Vó Adelina ouvia calada com muita propriedade, que em boca fechada, não entra mosquito, principalmente quando o que você afirmava era uma coisa de caracter meramente pessoal. Ela preferia espinafrar quem o assim o fazia, lembrando que quem vai cedo aporte, sempre queima a língua...
Porque digo isto?
Porque no domingo passado no Papo de Botequim, termino o mesmo com a seguinte afirmativa: Aliás quero deixar claro que prefiro velocidade vinda por cima e estamina por baixo... E isto posso provar.
Referia-me a procurar em um cruzamento hipotético, a velocidade no reprodutor e a consistência estaminica na reprodutora, pois acredito ser este o melhor posicionamento genético. No dia seguinte chegou o primeiro e-mail, pedindo por maiores explicações. No segundo mais três com o mesmo teor de dúvidas e em sequência uma leva ainda maior. Todos e eu friso que TODOS, inquirido quais as garantias que haviam em minha afirmativa. A que respeitosamente eu respondo, NENHUMA.
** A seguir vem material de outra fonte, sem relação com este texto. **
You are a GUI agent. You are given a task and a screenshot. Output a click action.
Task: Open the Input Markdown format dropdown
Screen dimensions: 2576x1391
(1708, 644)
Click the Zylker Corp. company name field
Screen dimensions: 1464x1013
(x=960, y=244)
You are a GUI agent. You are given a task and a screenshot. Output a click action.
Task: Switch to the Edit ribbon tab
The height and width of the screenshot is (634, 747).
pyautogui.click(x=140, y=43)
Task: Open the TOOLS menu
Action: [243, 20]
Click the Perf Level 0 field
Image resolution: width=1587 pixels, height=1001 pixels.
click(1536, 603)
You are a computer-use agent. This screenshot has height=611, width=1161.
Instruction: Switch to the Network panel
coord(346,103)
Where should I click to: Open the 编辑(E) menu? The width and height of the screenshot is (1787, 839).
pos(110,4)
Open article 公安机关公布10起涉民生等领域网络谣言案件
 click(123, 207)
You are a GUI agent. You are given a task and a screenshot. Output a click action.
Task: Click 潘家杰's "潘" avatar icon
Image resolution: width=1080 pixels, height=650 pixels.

Existe sim, exemplos mas não quantificados de experiências entre irmão maternos que me convenceram do fato e o de maior volume substancial, está contido no confrontação dos dois filhos da excepcional ganhadora do Arco, Urban Sea. Um com o meia-distância Sadler´s Wells (Northern Dancer), Galileo e o outro com o Sprinter-Miler, Cape Cross (Green Desert), Sea the Stars.
Embora Sadler´s Wells tenha a meu ver suplantado tanto em pista como no breeding-shed a Cape Cross, o filho do segundo me pareceu mais corredor que o filho do primeiro.